Introduction:
This week I have been part of the debate again , do we or don’t we relink when major activities like Upgrade of Linux Kernel is performed . I have been asked to do the relink after the Rac cluster was upgraded on Linux. So as always thought it would be wise to make notes during the day as a plan to be performed during the night . In this blog you will find the steps i have performed on a two node Rac cluster with 11.2.0.4 Grid Infrastructure and two Oracle software trees holding 11.2.0.4 Rdbms and 11.1. Rdbms.

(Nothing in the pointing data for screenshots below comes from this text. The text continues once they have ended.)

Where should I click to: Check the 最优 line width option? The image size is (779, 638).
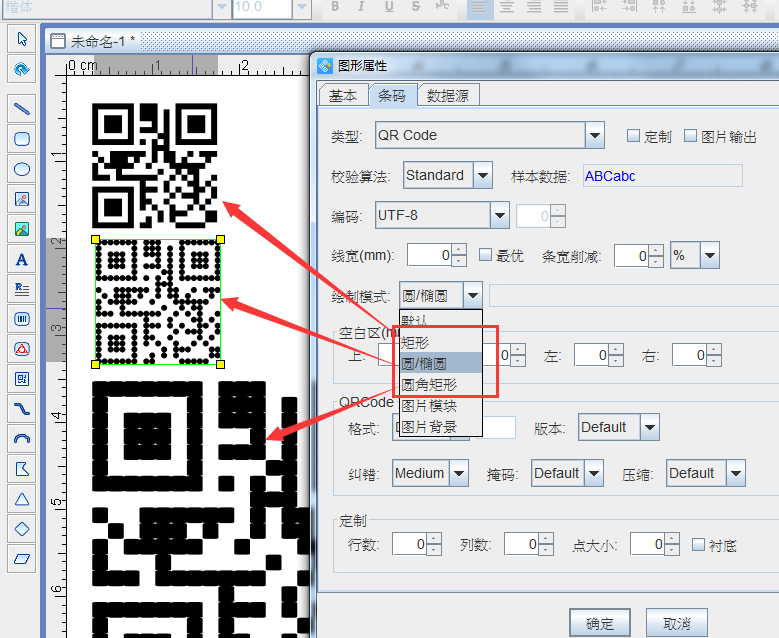486,256
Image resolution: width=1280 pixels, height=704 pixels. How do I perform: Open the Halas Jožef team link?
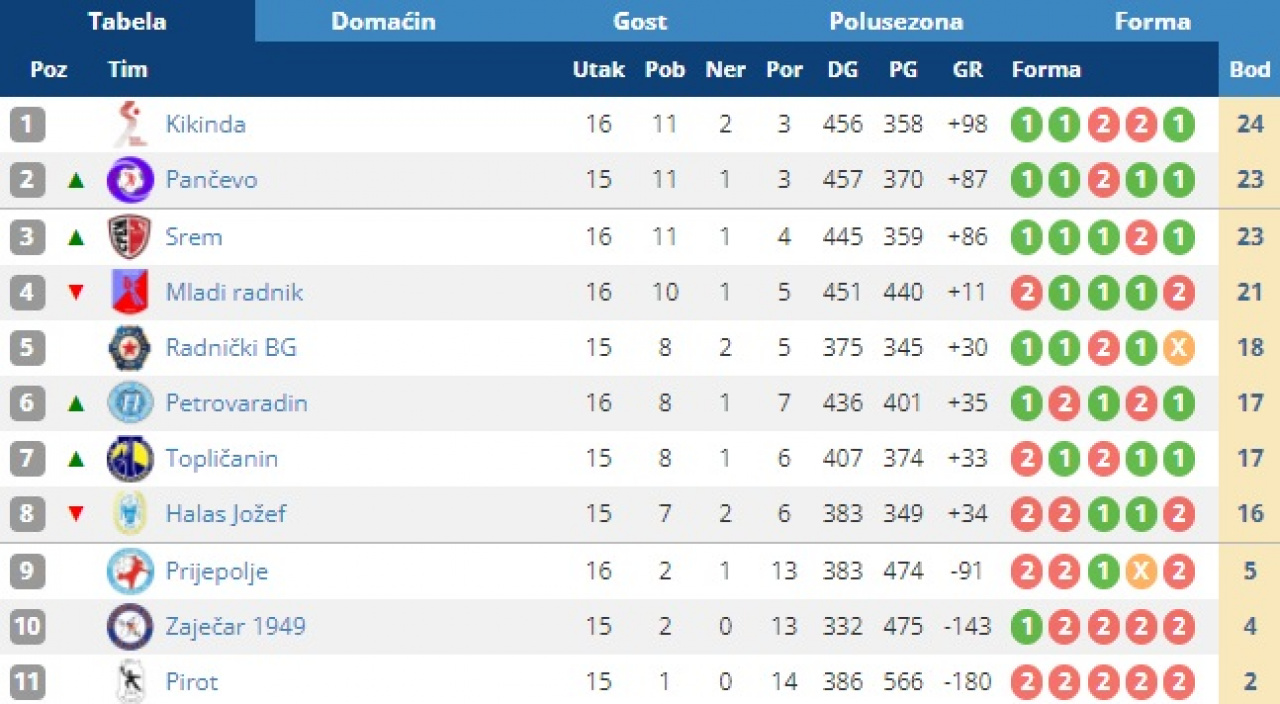click(226, 514)
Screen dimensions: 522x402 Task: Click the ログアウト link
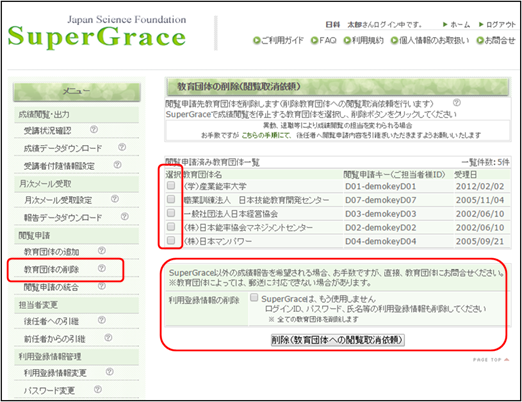click(497, 25)
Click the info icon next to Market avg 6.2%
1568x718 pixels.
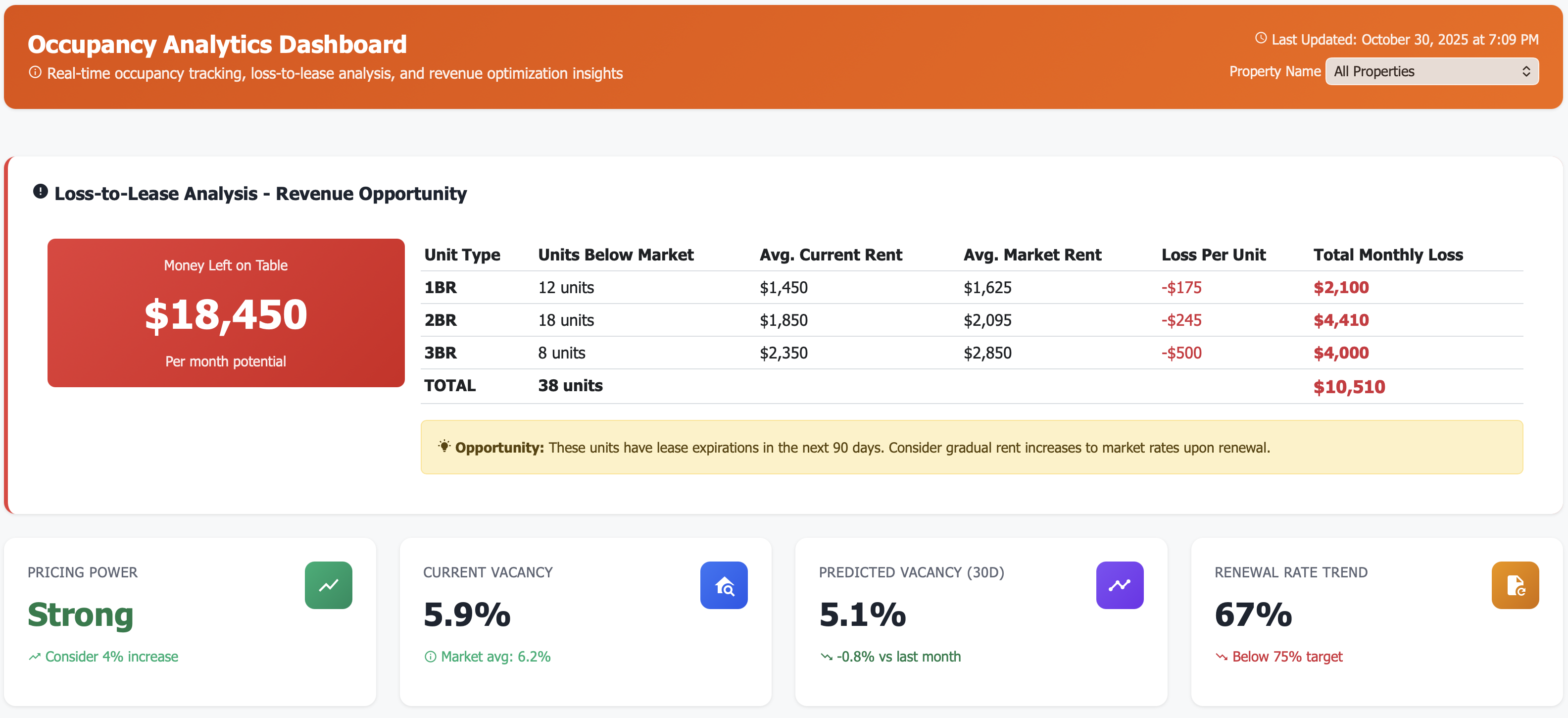pyautogui.click(x=431, y=657)
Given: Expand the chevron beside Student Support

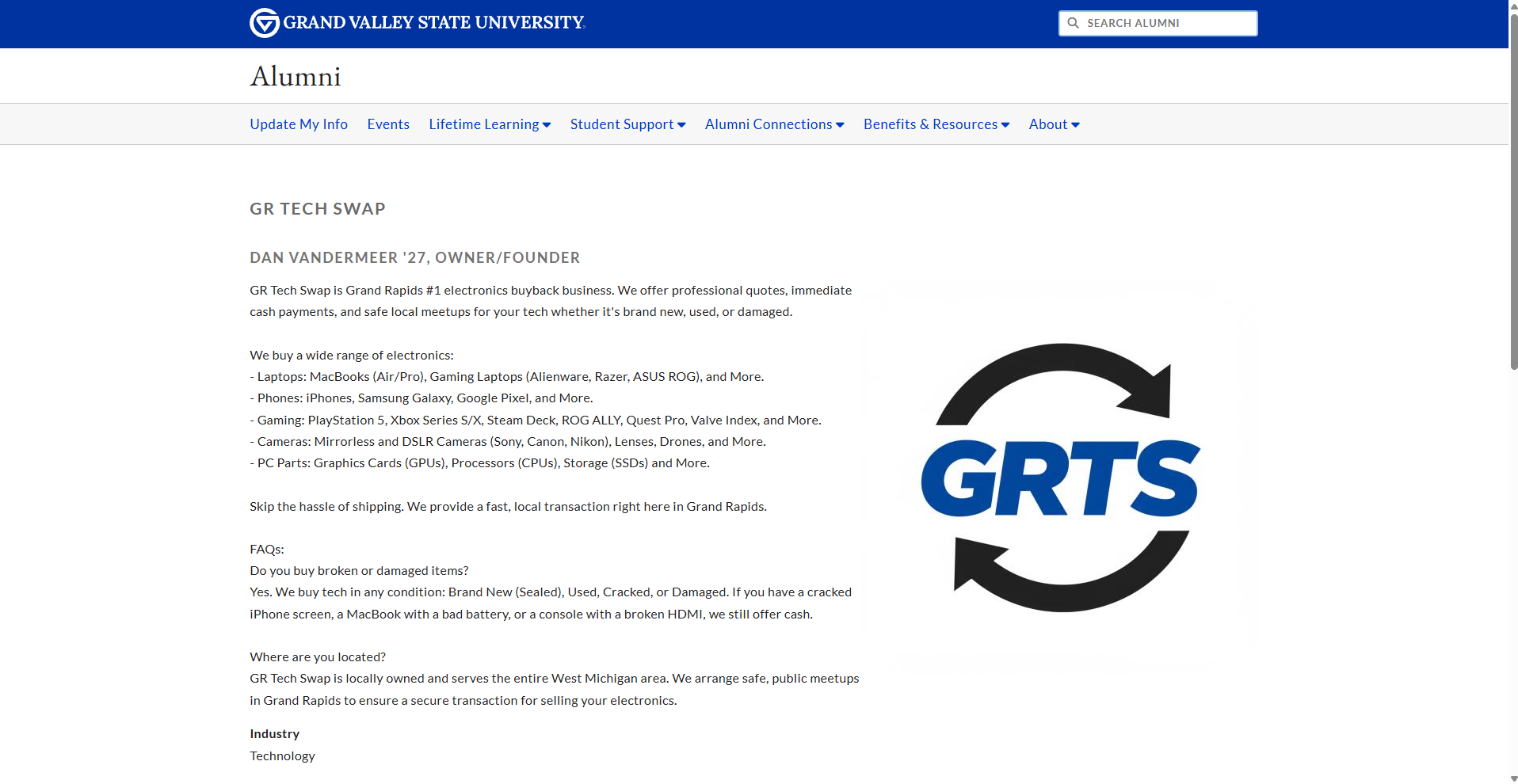Looking at the screenshot, I should point(681,124).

With regard to relinking discussion in team had been like .. 1) we might break things in relinking and 2) we don’t have the resources to do that for every server. My recommendation is to follow Oracle in this and do deal with relink of the Grid Infra right after OS has been relinked . Cause if something is broken during the Upgrade and your relinking there after well at least you know where it came from and can deal with things as from there . Where as if you do not relink your Software right after such a major change on OS you might still be hit in the dark in the upcoming weeks and you would need to figure out then what might have caused things.
You can even debate on the fact if it is needed to stop the resources like listeners and databases gracefully before shutting down the cluster or to perform a checkpoint in your database and just shutdown the crs . I have been doing both approaches and never had issues so far. But i can imagine that heavy used , busy systems might prefer the grace shutdown before shutting down GI.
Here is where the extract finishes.